**Aim**: Lay out the records from the line containing "Where should I" through the end of the records, inclusive, as a two-column CSV with the columns request and answer, one row per request. Place each field's text in quotation marks with line breaks replaced by spaces, and leave the pictures out.

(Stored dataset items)

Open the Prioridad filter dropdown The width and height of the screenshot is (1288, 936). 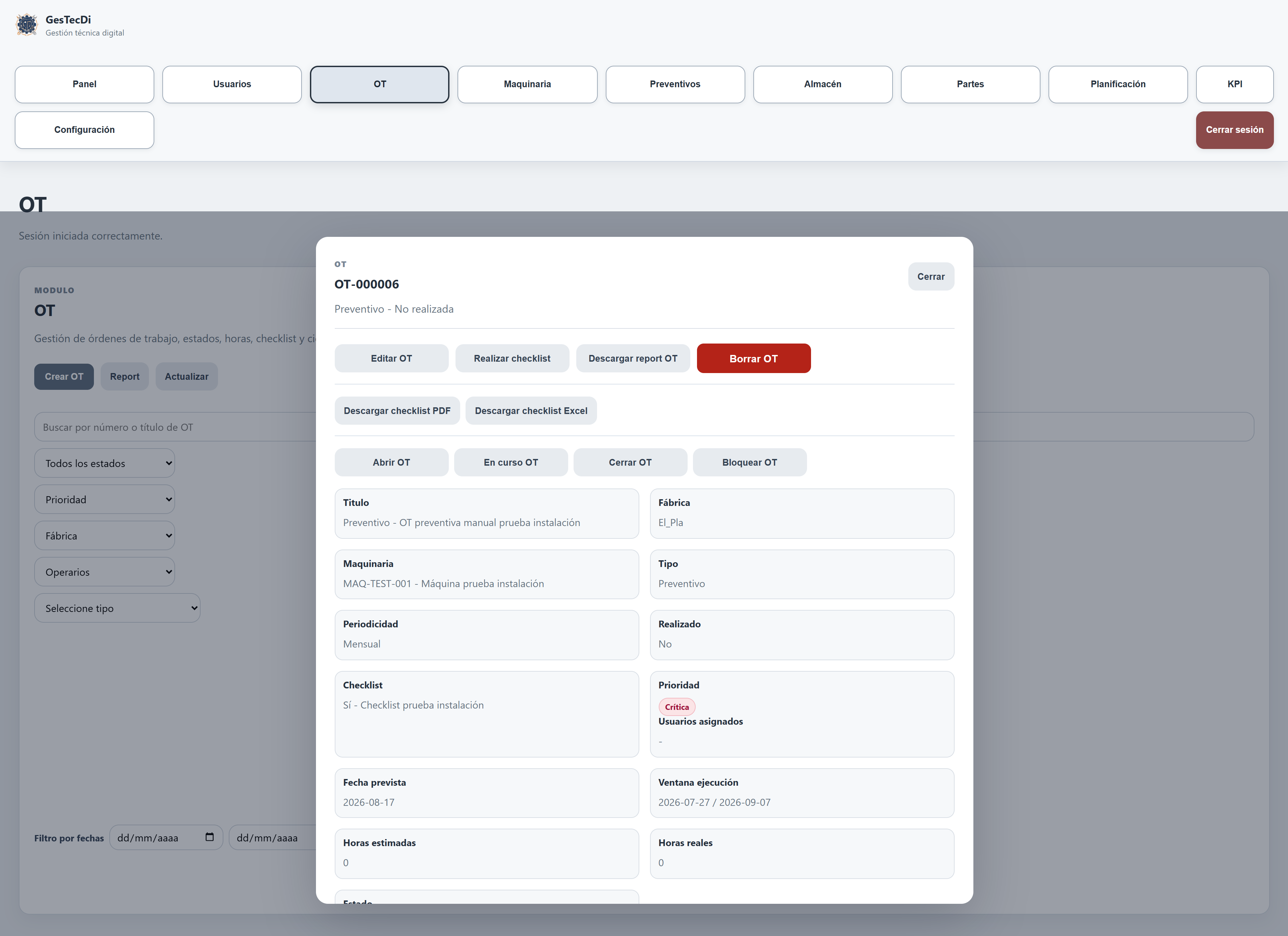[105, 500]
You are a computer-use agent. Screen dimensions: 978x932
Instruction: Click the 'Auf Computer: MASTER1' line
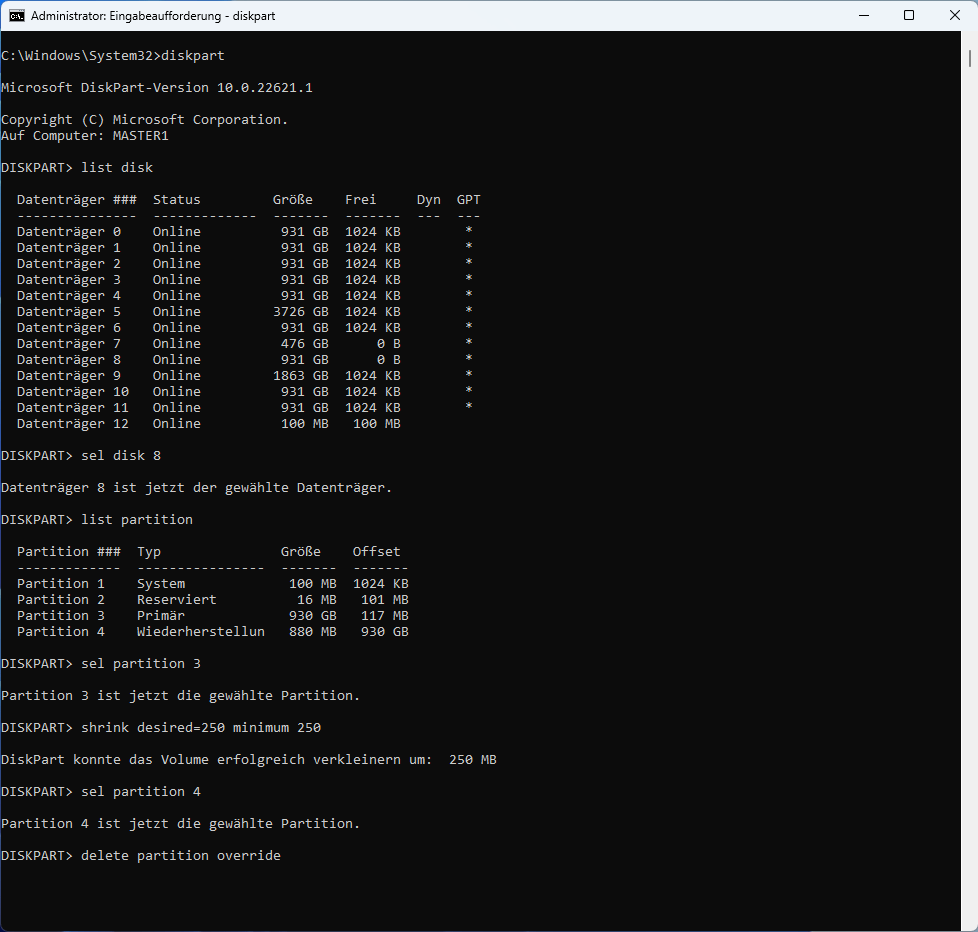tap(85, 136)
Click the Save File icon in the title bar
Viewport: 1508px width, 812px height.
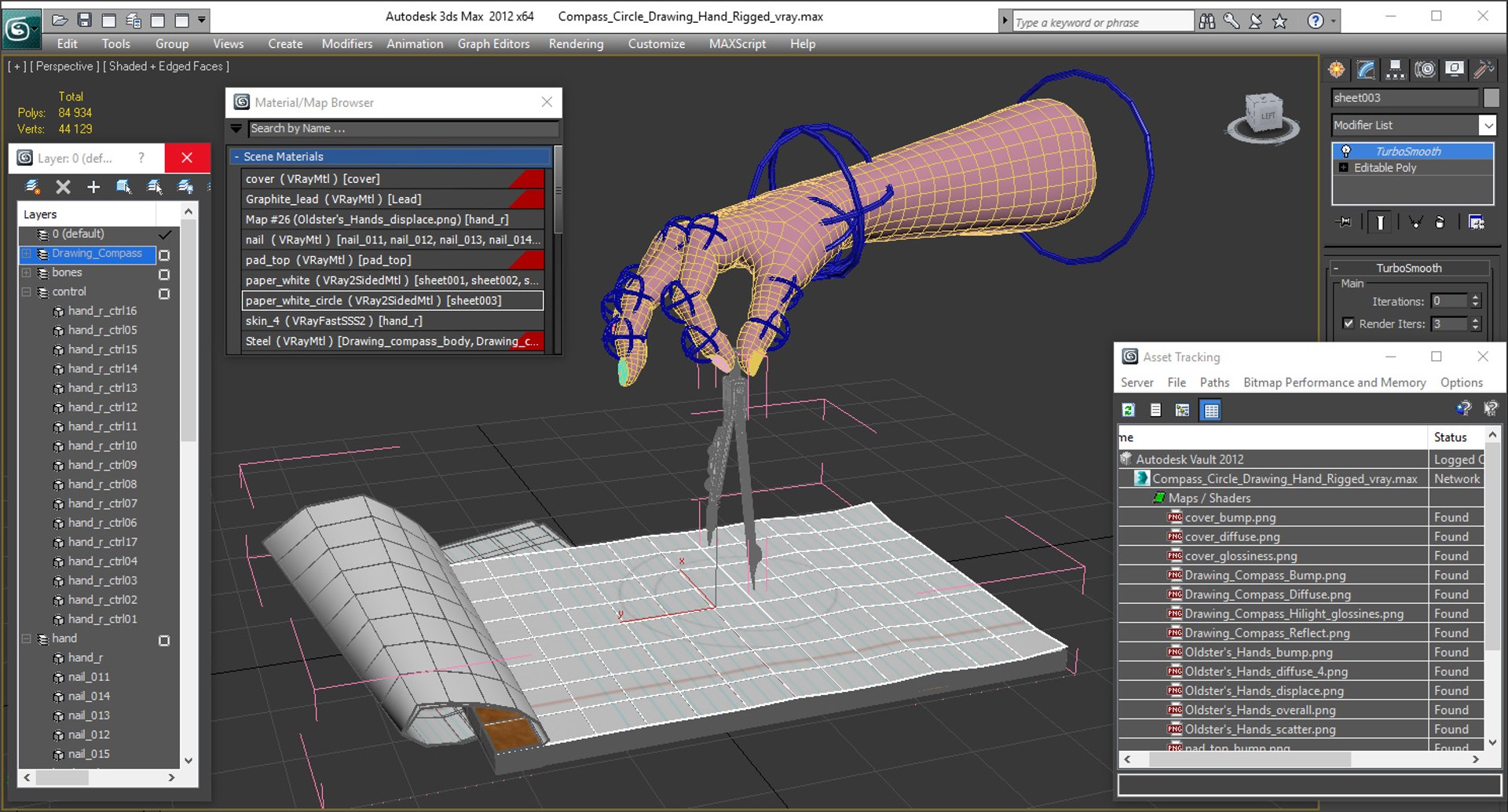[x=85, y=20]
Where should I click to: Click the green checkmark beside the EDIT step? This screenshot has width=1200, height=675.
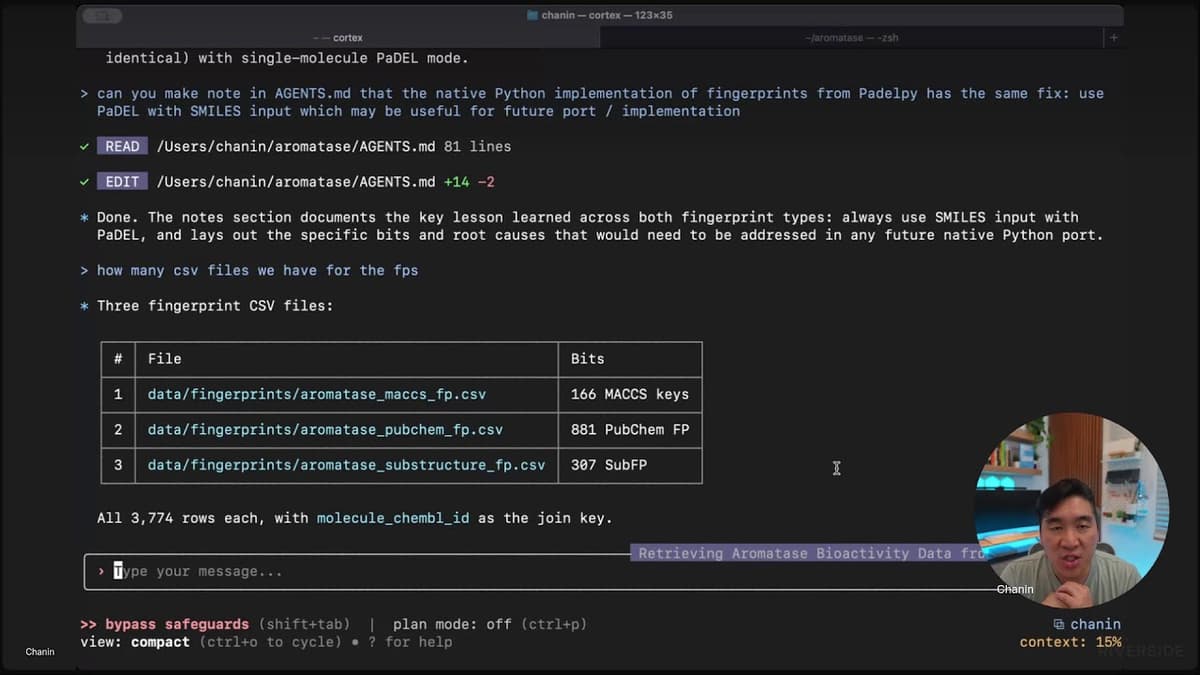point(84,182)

**Response to this exercise**:
request,answer
"Where should I click to: Click the green checkmark beside the EDIT step? This screenshot has width=1200, height=675.","point(84,182)"